A côté de nous, se prépare un petit groupe de trois personnes. Karin, une allemande qui voyage avec deux amis chiliens, Patricio et Felipe, habitants à Santiago. Patricio parle un français parfait après plusieurs séjours en France. Nous discutons tous ensemble dans un amusant mélange de langues des différentes options possibles : grimper directement dans la vallée du Rio Ascenso pour admirer les tours le lendemain dans la lumière du petit matin, ou commencer directement la boucle de cent vingt kilomètres qui contourne le massif. La météo ne semble pas très bonne.

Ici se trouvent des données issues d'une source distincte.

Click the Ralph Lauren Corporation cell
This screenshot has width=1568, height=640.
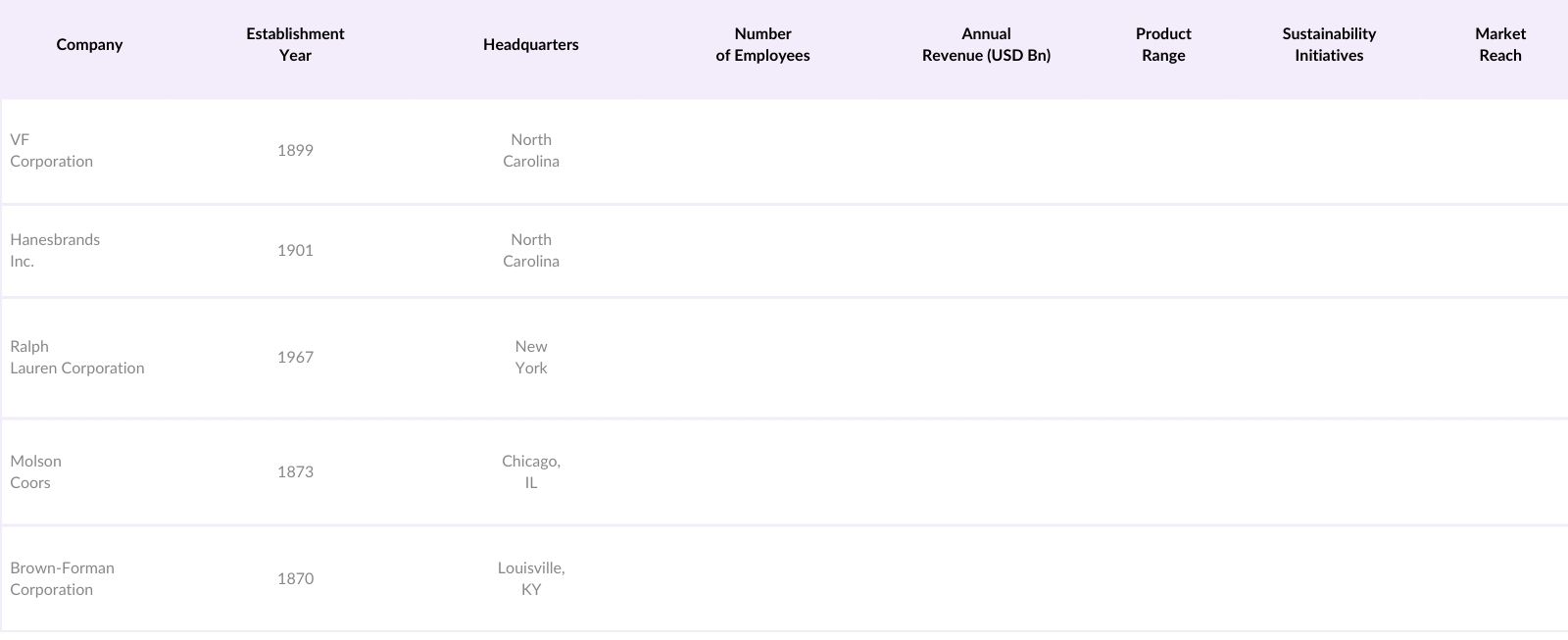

De gros nuages s’accrochent au « Torres ». Nous décidons donc de débuter la « petite » promenade et de marcher tous les six.

La balade débute par la traversée d’anciennes moraines et de petits canyons entourés de buisson de « ciruelillo » dont nous distinguons les fleurs rouges et fanées sur les bas côtés du sentier. Il fait soudainement beau, le soleil semble avoir gagné son combat contre les nimbes. Les sommets quant à eux sont toujours cachés dans les brumes. Le sentier traverse une jolie forêt avant de descendre sur le Rio Paine. Nous longeons la rivière qui sort de son lit laissant couler des eaux grisâtres sur les herbes blondes.

Après quatre heures trente et neuf kilomètres, nous arrivons au Puesto Seron, un camping improvisé autour d’une cabane construite au centre d’une prairie. Les tentes sont montées sans difficultés et nous nous mettons immédiatement à cuisiner. Alfred prépare une succulente sauce pour les pâtes avec des légumes et de l’huile d’olive et un peu de vin (nous comprenons du coup pourquoi son sac était si lourd). Un « zorro » (renard rouge de Patagonie) nous observe sans peur. Des ibis mandores hurlent sur la colline en face de nous.

Vers vingt et une heures, le soleil se couche et malgré les moustiques qui arrivent par centaines, nous contemplons la scène la gorge serrée. Un ciel chargé de nuages étranges, laisse apparaitre par-ci par là de petites zones bleues et puis tranquillement l’ensemble vire au rose puis au rouge.

On peine un peu à entrer dans notre très petite tente de camping (mais si légère) en espérant que la nuit ne sera pas trop froide et que nos sacs de couchage tiendront leur promesse.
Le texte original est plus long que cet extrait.